- Born: 13 April 1796 Guayaquil, Viceroyalty of New Granada
- Died: 1851 (aged 54–55) Lima, Peru
- Children: 1
- Parent(s): Felipa Cornejo Francisco Herrera Campuzano

= Rosa Campuzano =

Peruvian activist (1796 – 1851)

Rosa Campuzano Cornejo (13 April 1796 – 1851) was an activist affiliated with the cause of freedom in the struggle for the independence of Peru, born in Guayaquil, Viceroyalty of Peru on April 13, 1796 and died in Lima in 1851. She was called "the protectress" for being the mistress of General José de San Martín, the exalted "Protector of Peru."

==Biography==

Rosa was the illegitimate daughter of Francisco Herrera Campuzano y Gutierrez, officer, rich cocoa producer, who conceived her with a "mulata" named Felipa Cornejo.
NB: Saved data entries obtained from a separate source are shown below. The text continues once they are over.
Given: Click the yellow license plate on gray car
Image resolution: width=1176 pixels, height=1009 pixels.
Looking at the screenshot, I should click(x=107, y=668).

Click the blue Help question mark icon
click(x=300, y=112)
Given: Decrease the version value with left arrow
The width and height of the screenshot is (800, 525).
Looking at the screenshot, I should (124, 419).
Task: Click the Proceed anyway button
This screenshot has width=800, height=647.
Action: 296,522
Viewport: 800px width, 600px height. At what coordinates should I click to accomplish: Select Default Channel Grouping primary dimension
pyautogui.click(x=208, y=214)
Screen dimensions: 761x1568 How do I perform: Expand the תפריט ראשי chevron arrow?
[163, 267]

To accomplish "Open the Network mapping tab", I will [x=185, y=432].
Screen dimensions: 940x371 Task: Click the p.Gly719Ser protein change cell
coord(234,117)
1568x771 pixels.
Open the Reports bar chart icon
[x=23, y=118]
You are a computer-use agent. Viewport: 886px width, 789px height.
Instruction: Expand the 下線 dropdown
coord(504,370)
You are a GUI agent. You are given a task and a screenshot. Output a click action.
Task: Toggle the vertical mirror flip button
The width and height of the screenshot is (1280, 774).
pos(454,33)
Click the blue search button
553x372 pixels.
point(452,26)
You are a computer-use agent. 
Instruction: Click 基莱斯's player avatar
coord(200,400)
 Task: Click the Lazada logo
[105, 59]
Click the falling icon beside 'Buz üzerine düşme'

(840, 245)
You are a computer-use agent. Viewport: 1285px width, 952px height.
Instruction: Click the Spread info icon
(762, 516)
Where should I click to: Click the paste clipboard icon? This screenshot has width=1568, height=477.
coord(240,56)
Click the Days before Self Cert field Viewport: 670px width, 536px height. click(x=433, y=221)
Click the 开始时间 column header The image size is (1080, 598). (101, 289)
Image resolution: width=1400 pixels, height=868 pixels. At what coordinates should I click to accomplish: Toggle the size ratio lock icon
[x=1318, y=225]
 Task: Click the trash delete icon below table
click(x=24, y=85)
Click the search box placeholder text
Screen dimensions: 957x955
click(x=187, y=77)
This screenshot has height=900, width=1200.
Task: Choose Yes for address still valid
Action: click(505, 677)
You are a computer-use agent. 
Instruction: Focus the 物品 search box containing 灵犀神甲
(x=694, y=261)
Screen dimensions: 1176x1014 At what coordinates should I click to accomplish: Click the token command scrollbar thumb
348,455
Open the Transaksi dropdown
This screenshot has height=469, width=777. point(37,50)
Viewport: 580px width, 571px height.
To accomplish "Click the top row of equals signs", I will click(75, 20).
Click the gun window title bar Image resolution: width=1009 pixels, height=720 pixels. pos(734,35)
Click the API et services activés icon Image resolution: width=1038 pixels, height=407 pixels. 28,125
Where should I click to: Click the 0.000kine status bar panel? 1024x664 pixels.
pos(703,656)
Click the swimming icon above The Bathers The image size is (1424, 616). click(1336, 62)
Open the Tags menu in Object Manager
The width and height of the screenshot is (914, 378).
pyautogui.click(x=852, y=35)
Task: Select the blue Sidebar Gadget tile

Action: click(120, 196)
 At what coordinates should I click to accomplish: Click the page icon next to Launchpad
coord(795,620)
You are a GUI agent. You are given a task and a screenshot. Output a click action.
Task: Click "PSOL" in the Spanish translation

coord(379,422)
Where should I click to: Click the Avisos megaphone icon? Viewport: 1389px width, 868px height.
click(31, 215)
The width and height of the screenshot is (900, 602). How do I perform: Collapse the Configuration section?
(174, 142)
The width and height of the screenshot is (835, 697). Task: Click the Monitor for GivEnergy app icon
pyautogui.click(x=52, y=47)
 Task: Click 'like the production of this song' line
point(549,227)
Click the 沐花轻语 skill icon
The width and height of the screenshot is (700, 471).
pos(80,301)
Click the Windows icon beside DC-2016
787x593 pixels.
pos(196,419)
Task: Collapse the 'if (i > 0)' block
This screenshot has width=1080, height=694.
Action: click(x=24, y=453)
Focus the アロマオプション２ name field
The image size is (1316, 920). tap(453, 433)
Rosita is described by the chroniclers as a beautiful woman with fair skin and blue eyes, intelligent, breezy and literate. She came to Lima in 1817, the 21 years old mistress of a wealthy Spaniard and soon she became well known in Lima's society. Her social circle was frequented by prominent people. She took advantage of her position as mistress of a royalist general to obtain military information that she supplied to the Peruvian patriot forces. She hid, in her house, official royal army deserters and then; she helped them to join the Patriot Military Forces. Because of this clandestine and subversive activities she was detained for several days. Also, for these activities and attend the same social circles she met Manuela Sáenz, establishing between them a great friendship and complicity in the conspiracy work. Also in 1818 was denounced to the Inquisition for having banned books.

On Saturday night, July 28, 1821, the Cabildo of Lima organized a party in the city hall in honor of San Martín and the proclamation of independence. The General and Rosita met there and the next day, Sunday, July 29, San Martin returned the deference with another dance, now in the halls of the Palace of the Viceroys and saw again the beautiful Guayaquil.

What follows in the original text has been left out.